Whirlpool utilise l’impression 3D pour optimiser la fabrication de ses pièces détachées

Whirlpool

Plusieurs études dont celle menée par le Centre de Recherche Technique VTT de Finlande et l’Université Aalto, ont démontré les bénéfices pour les entreprises d’utiliser des pièces numériques et imprimables en 3D. L’impression 3D répond en effet à une problématique commune à beaucoup d’entreprises, à savoir la nécessité de disposer de grands entrepôts pour stocker des pièces détachées qui sont rarement commandées, voir même jamais utilisées car obsolètes.

C’est la raison pour laquelle le géant de l’électroménager Whirlpool a décidé de conclure un partenariat avec Spare Parts 3D, une société spécialisée dans l’impression 3D de pièces détachées à la demande. Basée à Singapour, cette entreprise fondée par un français du nom de Paul Guillaumot, propose à ses clients industriels une solution de production en temps réel de leurs pièces détachées, grâce à l’impression 3D.

L’impact de l’impression 3D sur les délais et coûts importants associés aux stocks, a en effet été vérifié par plusieurs industriels, notamment Volvo pour fabriquer les pièces de rechange de ses engins de chantiers. Des plateformes dédiées ont également vu le jour pour les particuliers, dont celle du spécialiste français de l’électroménager Boulanger. Sa plateforme en ligne Happy 3D propose des modèles de pièces détachées imprimables en 3D des produits vendus par l’enseigne. L’objectif est double : lutter contre l’obsolescence et offrir à chacun la possibilité de réparer ses produits high-tech et électroménager.

« l’intégration de l’impression 3D dans la gestion des pièces de rechange est tout simplement stupéfiant »

pièces détachées

On apprend que la collaboration entre Whirlpool et Spare Parts 3D a débuté en 2017, pour examiner des solutions viables dans lesquelles l’impression 3D pourrait bien convenir à différentes pièces. 150 pièces figurant dans le catalogue de Whirlpool ont permis d’évaluer les différentes technologies et matériaux de fabrication additive.

Après cette validation en janvier, SpareParts3D a entamé une analyse de catalogue, passant en revue plus de 11 000 pièces uniques afin de déterminer dans quelle mesure la production de pièces existantes pouvait tirer parti du passage à l’impression 3D. Un logiciel d’analyse dénommé DigiPART, a montré que les procédés de fabrication additive sont plus économiques pour 7% des composants.

« La demande de pièces de rechange est totalement imprévisible… Il est donc impossible de conserver une quantité optimale de pièces de rechange, l’inventaire qui minimise les coûts d’inventaire et maximise la disponibilité des pièces. » Indique Paul Guillaumot. « Le potentiel du marché pour l’intégration de l’impression 3D dans la gestion des pièces de rechange est tout simplement stupéfiant. »

bouton poussoir

Ce sont donc pas moins de 770 pièces détachées qui vont pouvoir être imprimées à partir de trois procédés d’impression différents sélectionnés par Spare Parts 3D : le FDM (dépôt de matière fondue), la technologie MJF de HP et la stéréolithographie (SLA).

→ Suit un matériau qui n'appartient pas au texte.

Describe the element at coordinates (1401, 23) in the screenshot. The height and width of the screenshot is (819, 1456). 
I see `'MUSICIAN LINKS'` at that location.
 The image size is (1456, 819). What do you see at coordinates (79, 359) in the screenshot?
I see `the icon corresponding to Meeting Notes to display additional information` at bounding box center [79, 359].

Les matériaux utilisés pour les pièces de Whirlpool, sont l’ABS, l’ABS V0, le PA12 et des résines du type PP.

La première pièce à avoir passé toutes les vérifications internes est un bouton poussoir. La fabrication est assurée par une imprimante 3D HP Jet Fusion sur une poudre PA12. Alors que la pièce a été livrée à ses premiers clients à titre d’essai, Spare Parts 3D va lancer sa plate-forme logicielle « Digipart », qui aidera les partenaires à identifier quelle partie de la production peut être optimisée grâce à l’impression 3D.

Grâce à son vaste réseau d’imprimeurs 3D réparties aux quatre coins du monde, Spare Parts 3D peut produire les commandes et livrer les clients dans les meilleurs délais. La relocalisation de la production s’ajoute donc aux autres bénéfices de l’impression 3D que sont la personnalisation de masse et la réduction des temps de production.

Sur les 9 milliards de dollars que représente le marché de la pièce détachée de l’électroménager, Spare Parts 3D espère capter d’ici 5 ans 50 % des 450 millions d’euros que représente celui de la pièce détachée plastique imprimable. Ses autres clients s’appellent Electrolux, Vestel, Macgregor ou encore Dedienne Aerospace.